Algeria's phantom president
March 6, 2019In January 2011, Tunisia's Jasmine Revolution brought the dictatorship of Zine el Abidine Ben Ali to a quick end. Only four days earlier, the question of whether he was even still in the country had helped fuel the now-legendary chants of "the people want the fall of the regime." Then, Ben Ali reappeared on national television — in one breath threatening merciless punishment for people who undermined the country's stability, and promising jobs and political reform in the next. But his regime would not continue.
Where the popular uprisings of 2011 and 2012 led to chaos, civil wars and new autocracies in other Arab countries, Tunisia became the lone example of success. Since then, Tunisia has been struggling to find its way toward democracy and pluralism.
Is Tunisia's neighbor Algeria experiencing a belated Arab Spring? Some parallels are certainly there. As in Tunisia, Egypt, Syria and Libya, the anger of the masses in Algeria is directed above all at the head of state, 82-year-old Abdelaziz Bouteflika. The president has ruled the country of 40 million since 1999 without interruption and will run for his fifth successive term in the April 18 elections.
Unlike Tunisia's Ben Ali or Egypt's Hosni Mubarak, who was also run out of office early in 2011, Bouteflika is not necessarily a hated man. Older Algerians in particular appreciate his role in the War of Independence against France, and then later, when he became president in 1999, following the end of the civil war, in which up to 200,000 people were estimated to have died. Bouteflika has been credited with working toward stability after that brutal conflict by offering amnesty to former Islamist guerrillas, among other measures.
Rather, the anger of the predominantly younger demonstrators, who have taken to the streets of Algiers and many other cities for weeks now, is directed against the conditions that Algeria has been stagnating under for decades. Many young people can't find jobs, but corruption runs rampant. Very few benefit from Algeria's wealth of natural resources, and there is almost no political movement to speak of. In a country where half of the population is under 30 years of age, the lack of future prospects for young people in particular is a dangerous potential source of conflict.
The absentee president
What is unclear is whether and to what extent Bouteflika still has any influence over the conditions in Algeria. He has not directly addressed the nation for many years. Younger Algerians have only received presidential announcements in the form of messages read to them by news presenters, as happened on Sunday, when a TV journalist recited the news that Bouteflika would indeed run for re-election, apparently announced in a letter written by the ailing president. After that, however, he will immediately initiate reforms leading to new elections and his own withdrawal from politics, he was said to have written. "I listened and heard the cries from the hearts of the demonstrators," Bouteflika was quoted as writing. There is no evidence that he really wrote these things himself. The only experience the 40 million Algerians have of their president nowadays is as a phantom.

···

▶ _TASK REQUIREMENTS_:
Extend the article about Algeria's phantom president, starting right after its final sentence. The rows are drawn from a separate source.

▶ _Stored items_:
···

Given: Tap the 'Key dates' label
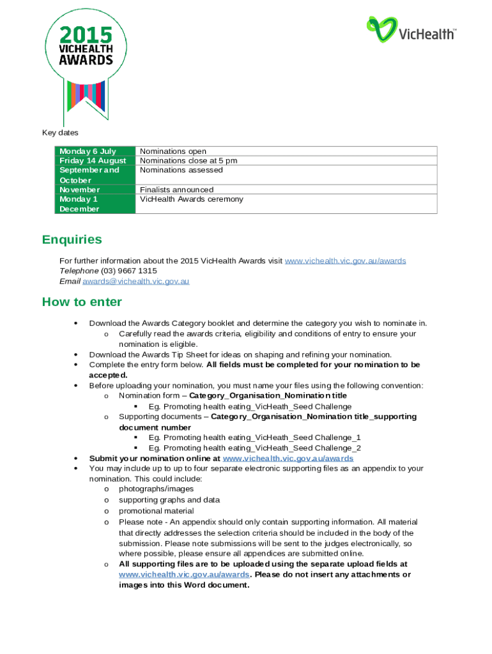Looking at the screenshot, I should point(60,133).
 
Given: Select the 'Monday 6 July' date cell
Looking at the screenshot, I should point(88,151).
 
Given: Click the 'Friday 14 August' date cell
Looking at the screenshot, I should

···

▶ _ANSWER TO THIS PROBLEM_:
Bouteflika has been in a wheelchair since suffering a stroke in 2013. As concerns have mounted over the years about whether Bouteflika's ailing health allows him to make decisions and act independently, the details of the president's well-being have been treated like a state secret. Algeria's ambassador to France was recently even forced to deny rumors that Bouteflika had died. And, when challenged on the topic by DW Arabic, a leading member of Bouteflika's National Liberation Front party could not give a plausible answer about whether the president could have composed his public letter to the people of Algeria.
Observers agree that these days the figure of Bouteflika ultimately only stands in as a compromise between the forces that have long determined the country's fate: a complex network of background powers that includes oligarchs and military leaders and leading politicians from various parties. Algerians call this network "le pouvoir," French for "the power." Bouteflika's brother Said is said to be in the inner circle, as are People's National Army Chief of Staff Gaid Salah and the industrialist Ali Haddad.
For many years, these background figures have been unable to agree on Bouteflika's successor. Now, the situation threatens to slip through their fingers — and their political and economic privilege with it. They have to reposition themselves. On Tuesday Salah, in a gloomy allusion to the civil war of the 1990s, warned that some forces wanted to take Algeria back to the "era of extreme pain." But, he said, the army would not allow security to collapse. This could certainly be seen as a threat.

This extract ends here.